Re: [PATCH v9] Practical improvement to libgcc complex divide

Patrick McGehearty via Gcc-patches Thu, 01 Apr 2021 14:24:25 -0700

I would very much like to get all the details right on my next submission.
I'm submitting this query for feedback before I do the full submission.


Most changes requested require obvious fixes. One has me confused about
the best action to take.

- - - -

On the issue of alloca vs XALLOCAVEC, I discovered that XALLOCAVEC has
been around and recommended since at least 2010, but I could not find
any discussion of why XALLOCAVEC is preferred to alloca. Understanding
the purpose of making the change would help in resolve the following
decision.

Currently,in gcc/c-family/c-cppbuiltin.c, XALLOCAVEC does not appear
at all. alloca appears 13 times. Both appear in other files in the
same directory. In the routine I'm modifying, four current allocations
to macro_name use alloca.

I see four options:

1) Use alloca as that is consistent with the existing style within
the source file. That is my current choice, but disliked by the
reviewer.

2) If I use XALLOCAVEC just for my three new uses of alloca, which
also assign to macro_name, we will have an inconsistent coding
pattern.

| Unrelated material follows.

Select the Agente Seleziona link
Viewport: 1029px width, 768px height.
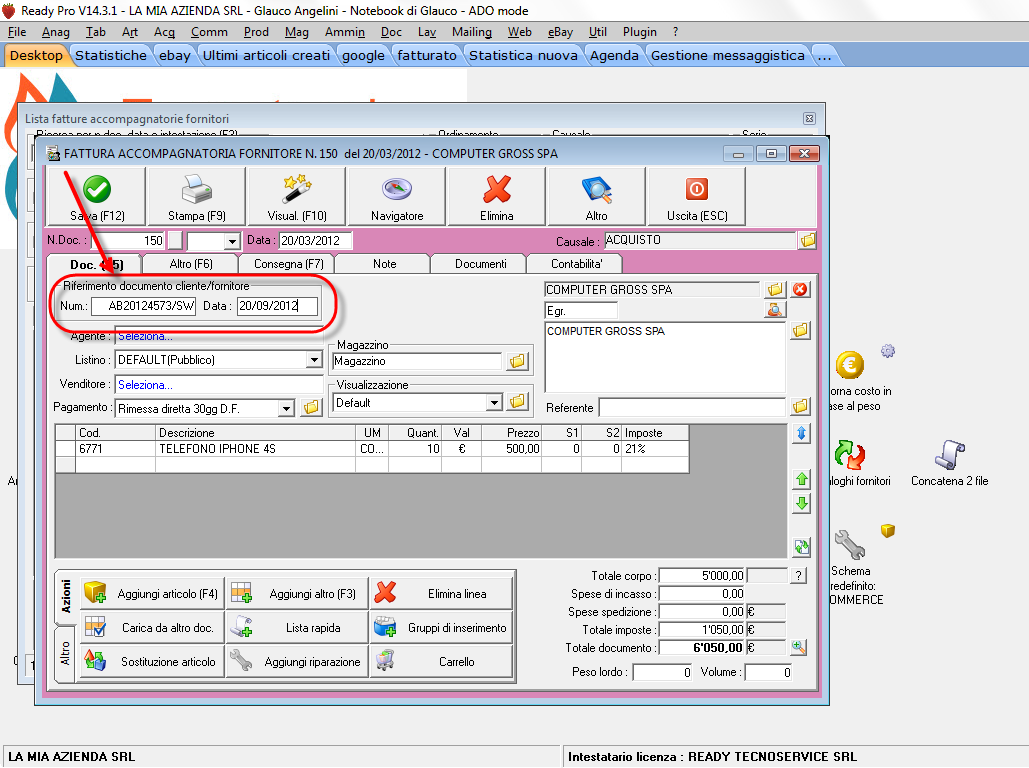(x=145, y=337)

That violates the principle of maintaining existing style
within a source file or routine. This choice seems ugly.

3) If I use XALLOCATE for my three new uses for alloca and
change the other four allcoations to macro_name in the same
routine but leave the other 9 uses of alloca alone, we have
consistency in the modified routine but not the source file.
If this is the recommended procedure, I'm willing.

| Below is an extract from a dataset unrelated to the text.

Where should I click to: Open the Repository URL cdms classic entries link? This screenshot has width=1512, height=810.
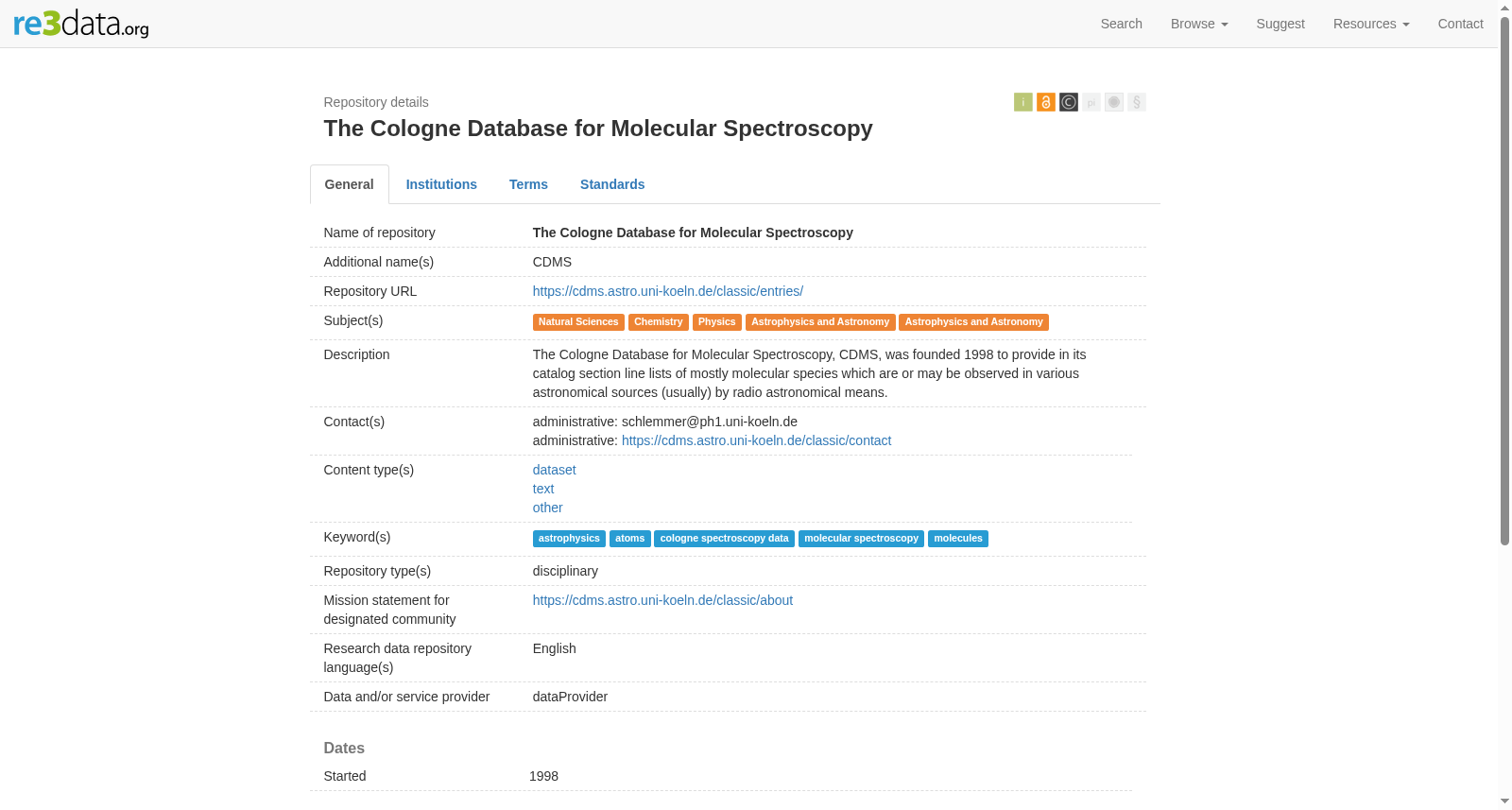point(667,291)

4) If I change all uses of alloc to XALLOCATE in the file, that makes
the file consistent but adds source file changes to the patch in
routines that are completely unrelated to my goal of improving complex
divide. It increases risk of causing subtle problems either through
my editing errors or lack of understanding by me of any differences
between alloca and XALLOCATE.  I'm less comfortable with this option.

- - - -
- - - -
The rest appear to be editing issues on my part.
I'll will make the following changes.

- - - -

I will fix the type of name_len to const size_t.

- - - -


I will fix abort/exit in the three test files to be:
extern void abort(void);
extern void exit(int status);

- - - -
I will proofread and fix the comments in the three test files.
than/that, missing "to", etc.

- - - -
In libgcc/config/rs6000/_divkc3.c

I see one additional blank line that will be removed.

- - - -
In libgcc/libgcc2.c

- - - -

I admit the names XCTYPE and XMTYPE are not very imaginative. My
intention was represent "extra precision" but the potential confusion
with extended precision did not occur to me at the time.  The
XCTYPE/XMTYPE is intended to be the next larger precision to allow the
same source code to be used for both the half precision and float
precision cases.

Maybe it would be better to think "additional precision",
and use ACTYPE and AMTYPE?

- - - -
Comment "...errors than can..." should be "...errors that can..."
Will make the change.


On 3/31/2021 12:03 PM, Bernhard Reutner-Fischer wrote:

On Fri, 26 Mar 2021 23:14:41 +0000
Patrick McGehearty via Gcc-patches <gcc-patches@gcc.gnu.org> wrote:

diff --git a/gcc/c-family/c-cppbuiltin.c b/gcc/c-family/c-cppbuiltin.c
index 9f993c4..c0d9e57 100644
--- a/gcc/c-family/c-cppbuiltin.c
+++ b/gcc/c-family/c-cppbuiltin.c
@@ -1277,8 +1277,10 @@ c_cpp_builtins (cpp_reader *pfile)
        {
          scalar_float_mode mode = mode_iter.require ();
          const char *name = GET_MODE_NAME (mode);
+         const int name_len = strlen (name);

strlen returns a size_t

Funny that we do not have a pre-seeded mode_name_len array but call
strlen on modes over and over again.

+         char float_h_prefix[16] = "";
          char *macro_name
-           = (char *) alloca (strlen (name)
+           = (char *) alloca (name_len
                               + sizeof ("__LIBGCC__MANT_DIG__"));
          sprintf (macro_name, "__LIBGCC_%s_MANT_DIG__", name);
          builtin_define_with_int_value (macro_name,
@@ -1286,20 +1288,29 @@ c_cpp_builtins (cpp_reader *pfile)
          if (!targetm.scalar_mode_supported_p (mode)
              || !targetm.libgcc_floating_mode_supported_p (mode))
            continue;
-         macro_name = (char *) alloca (strlen (name)
+         macro_name = (char *) alloca (name_len
                                        + sizeof ("__LIBGCC_HAS__MODE__"));
          sprintf (macro_name, "__LIBGCC_HAS_%s_MODE__", name);
          cpp_define (pfile, macro_name);
-         macro_name = (char *) alloca (strlen (name)
+         macro_name = (char *) alloca (name_len
                                        + sizeof ("__LIBGCC__FUNC_EXT__"));
          sprintf (macro_name, "__LIBGCC_%s_FUNC_EXT__", name);

The above should have been split out as separate independent patchlet
to get it out of the way.

As noted already the use of alloca is a pre-existing (coding-style) bug
and we should use XALLOCAVEC or appropriately sized fixed buffers to
begin with. The amount of alloca in defining all these is amazing.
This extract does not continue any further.